Arts in ReviewHere’s the thing about The Great Good Thing

Here’s the thing about The Great Good Thing

This article was published on October 17, 2016 and may be out of date. To maintain our historical record, The Cascade does not update or remove outdated articles.
Reading time: 3 mins

A couple of weeks ago, Amazon shipped out a book by American conservative writer Andrew Klavan. It’s an autobiography with a weird title, The Great Good Thing. It’s not about how America is great, or how being a conservative is fantastic, or how awesome his life is. (Okay, maybe he goes over his pretty sweet adult life.) It is instead about his life growing up in a Jewish household, living life as an agnostic, and, at almost 50 years old, finding faith in Christ. As its subtitle succinctly explains, “A secular Jew comes to faith in Christ.”

When this was introduced to me by a podcaster I listen to, I felt compelled to read it. As someone who is exploring their faith again, I couldn’t help but wonder if Klavan had some answers.

While he did not have the answer to “Should I subscribe to Christian beliefs?” he had other answers. Klavan is the kind of man who makes sure everything makes sense. Even as a child, his stories had to make sense, otherwise he scrapped them. If a character was capable of flying, why did he have wings? Whether the fantasy is causally possible is irrelevant, so long as it can logically happen. If he was a part of a science experiment to become superhuman, he did not have to know how the science worked; it just did.

Why is that important? I thought the same thing throughout the book. It is not until Chapter 11 of 14 that Klavan comes to his five epiphanies to finding God, and even those are vague. In the acknowledgements, Klavan admits the book was twice as long before his wife helped edit out unimportant bits. I came to realize a little too late that he writes everything because it provides important context. The fact he did not study for his bar mitzvah and ad libbed his prayers tells us he never believed in what he actually was supposed to, as demanded by his father. So when reading the book, it is important to remember that all writing has a purpose, and it is your responsibility to find that purpose.

Klavan answers probably the most important question for all people considering religion: is it possible for an intellectual thinker, who wants unambiguous answers to everything, to believe in a God who made the world and its laws?
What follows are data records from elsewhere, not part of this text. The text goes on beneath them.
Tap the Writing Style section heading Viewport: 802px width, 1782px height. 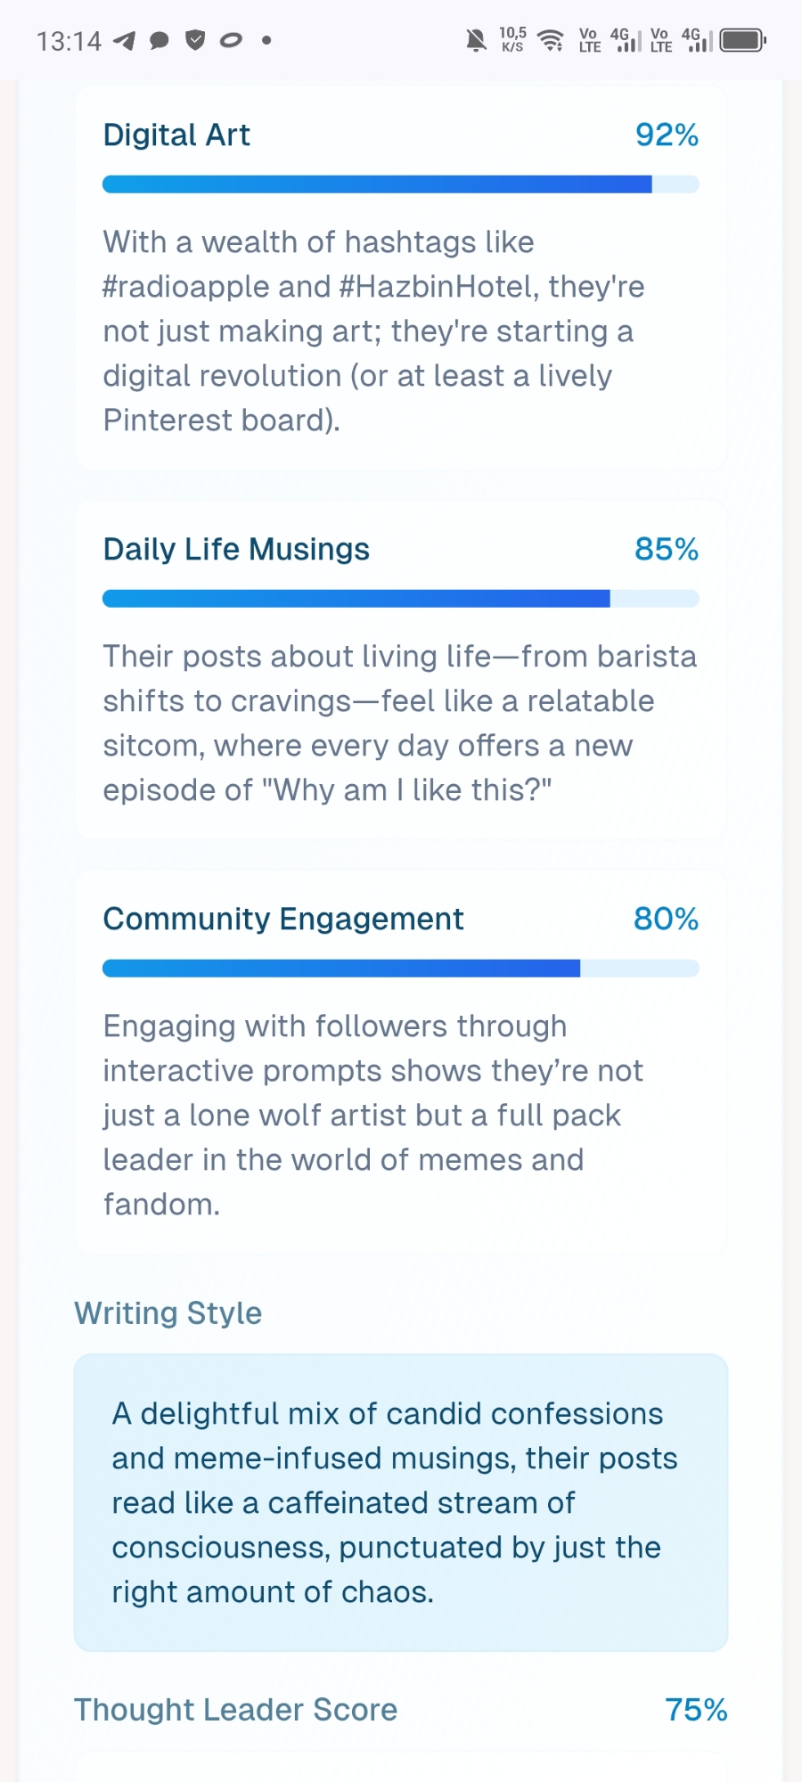point(168,1313)
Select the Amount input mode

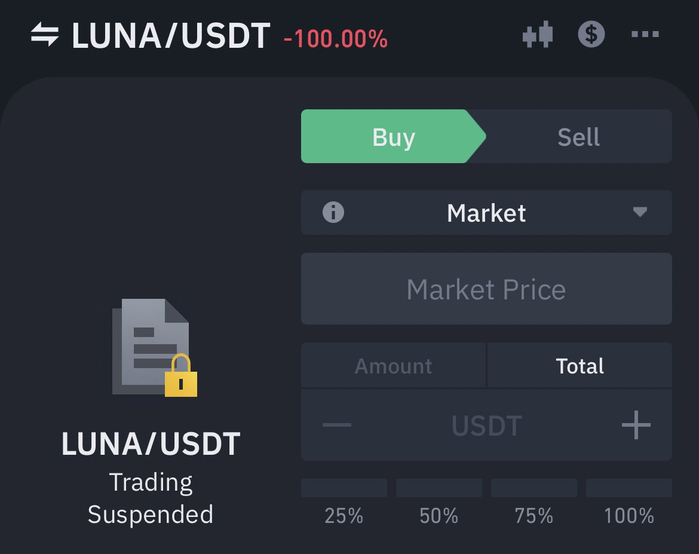click(x=394, y=366)
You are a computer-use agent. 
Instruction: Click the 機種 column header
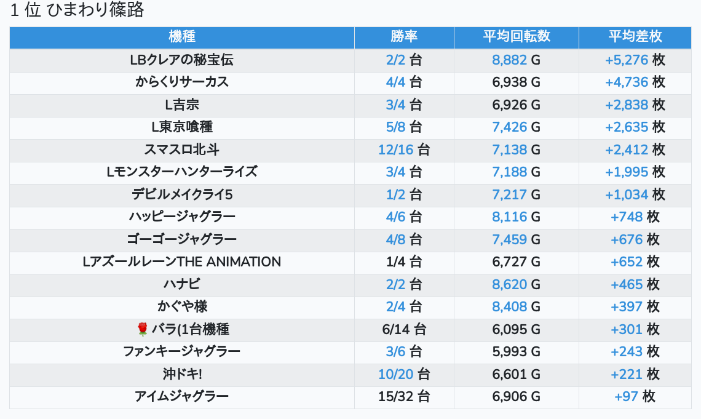tap(181, 36)
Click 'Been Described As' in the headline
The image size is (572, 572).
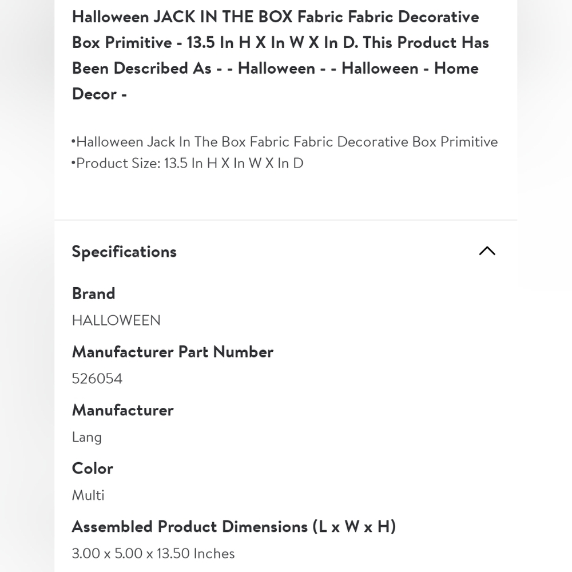pyautogui.click(x=141, y=68)
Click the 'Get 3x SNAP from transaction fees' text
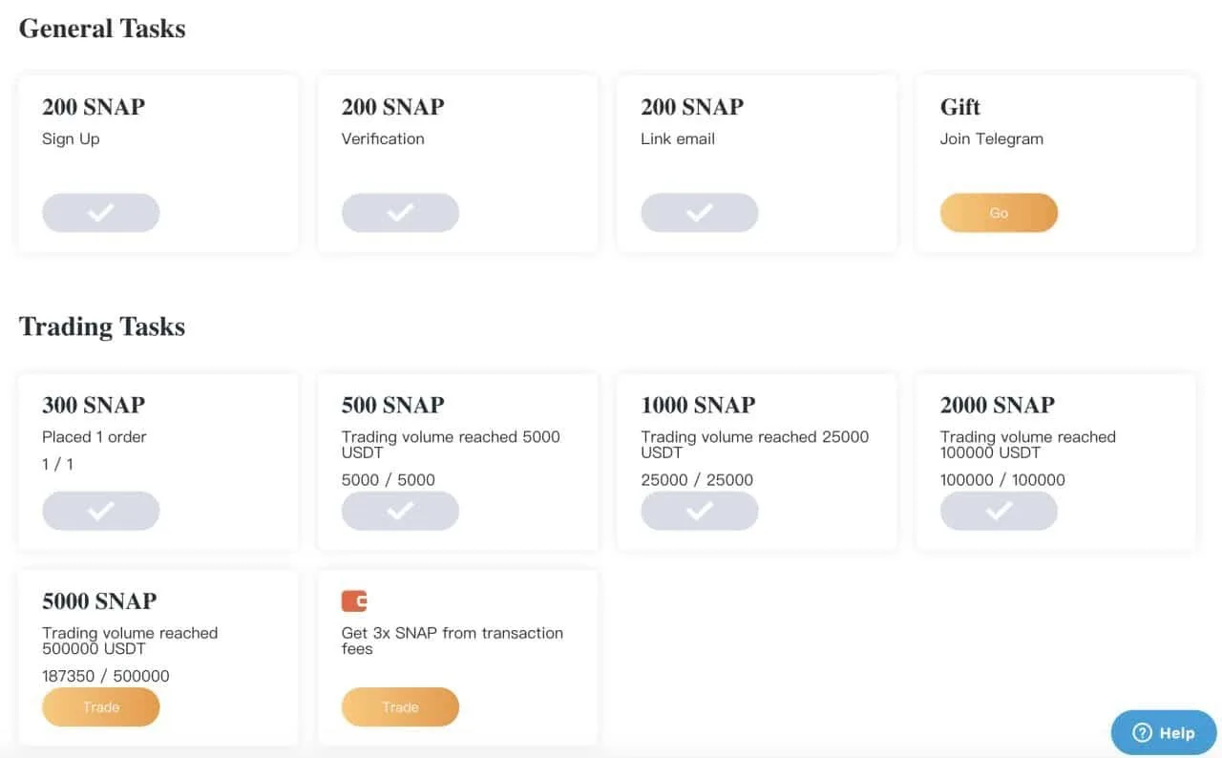This screenshot has height=758, width=1222. tap(452, 641)
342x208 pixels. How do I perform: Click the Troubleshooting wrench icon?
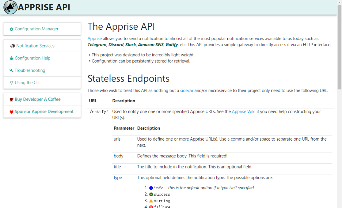(12, 71)
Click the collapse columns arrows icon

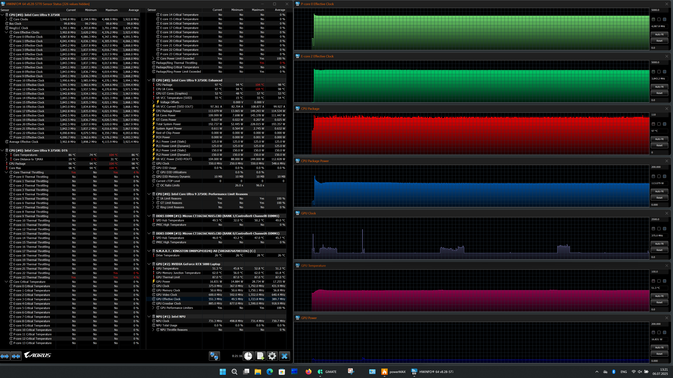16,356
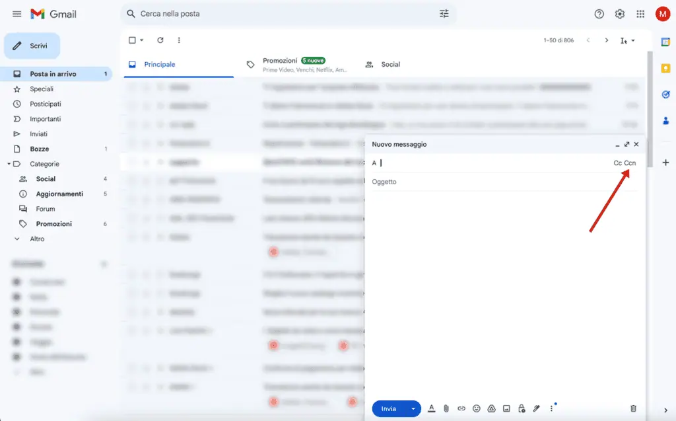This screenshot has height=421, width=676.
Task: Insert a photo into the message
Action: coord(506,408)
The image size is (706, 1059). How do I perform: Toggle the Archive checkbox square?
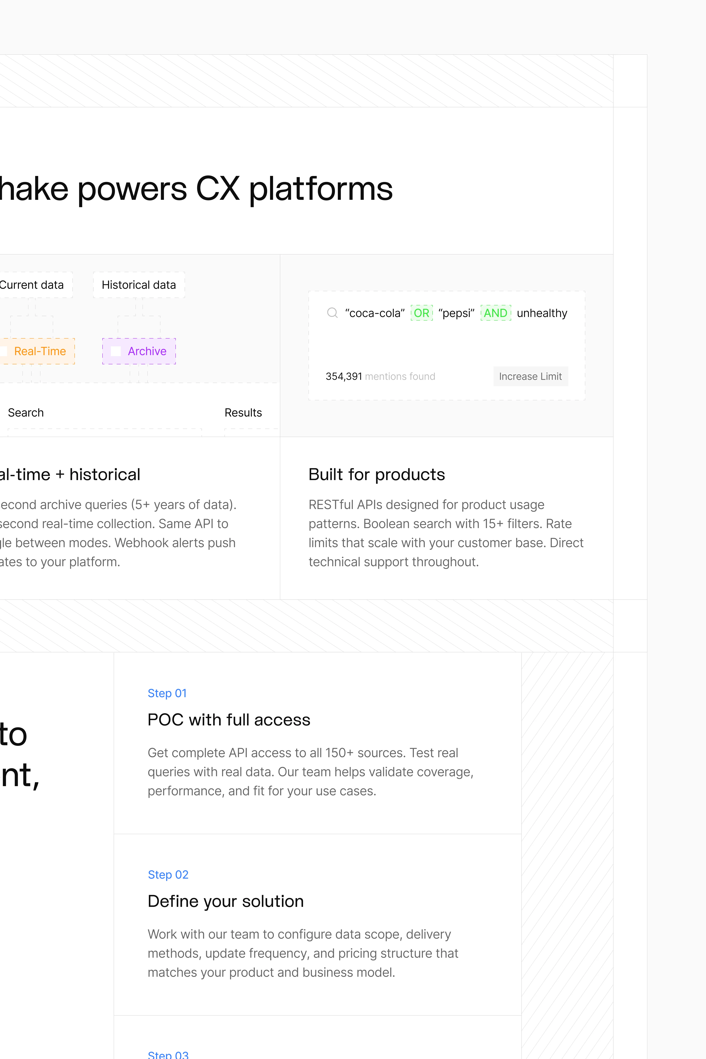[116, 351]
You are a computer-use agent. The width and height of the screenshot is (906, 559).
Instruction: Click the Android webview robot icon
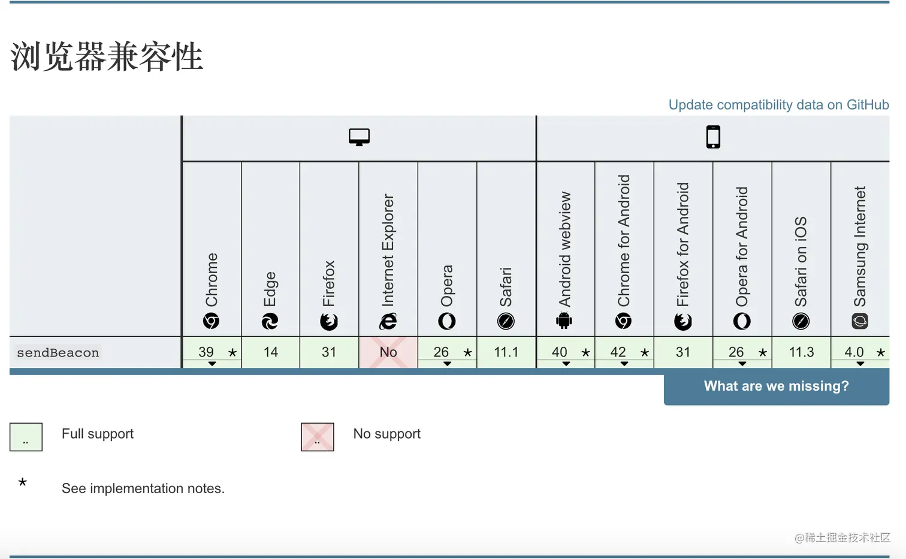(564, 322)
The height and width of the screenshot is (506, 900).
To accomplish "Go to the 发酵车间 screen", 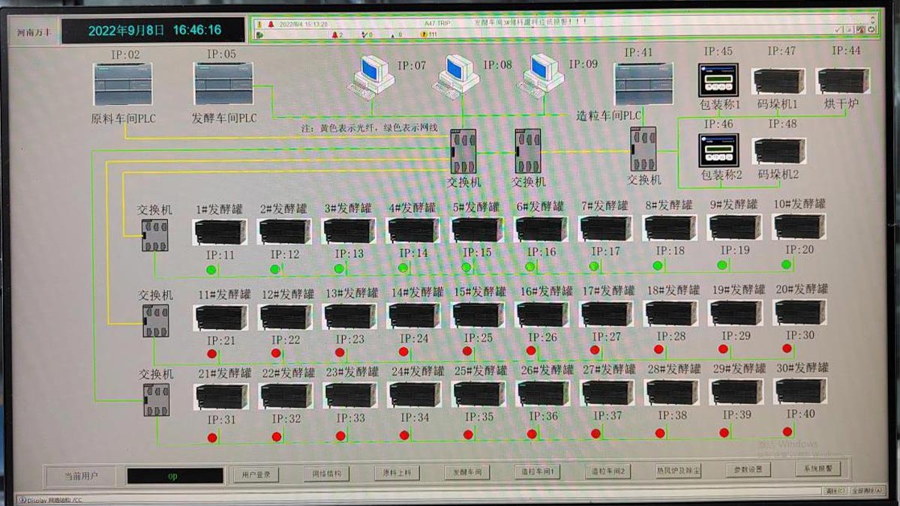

Can someone like Klavan really settle for God to be the first cause? His answer is yes, and his five epiphanies bring him to that conclusion. The short version is the idea of morality being absolute, and therefore a God must have created them, otherwise moral assignments from anyone else are arbitrary and subjective. Whether or not that is convincing is up to you, so long as you have at least read his position.

Some might not find his book as a convincing explanation of why Klavan became baptized. In the first few chapters, Klavan mentions he always believed in a god, but he wasn’t sure who that god was, and if any faith would align with his vision of God. He mentions it again at least a couple more times. He describes miracles as not mere coincidences, where others would brush them off as sheer luck.

Nonetheless, Klavan describes in vivid detail his adventures from age five to 50 — a 45-year path to God and Jesus Christ. To add context, Klavan is normally a mystery-thriller writer, and The Great Good Thing works with that style, despite it being about his journey to faith. His story is quite the adventure. He traveled across America, moved to London, and, for the longest time, could not successfully sell one damn book. Yet here he is, famous for writing books such as True Crime and Empire of Lies, and the movie One Missed Call.

I recommend this book to anyone like myself who still questions their faith, and even to those who are confident in their position to explore different ideas and opinions. I also recommend it to pastors, rabbis, and other such religious leaders to remind them that zealotry without belief doesn’t get anyone anywhere. Religious parents would find this useful to know what not to do when raising their children in a religious household. Overall, I recommend this to anyone who wants to know why certain people turn to faith.

Overall, The Great Good Thing was enjoyable and eye-opening from front to back.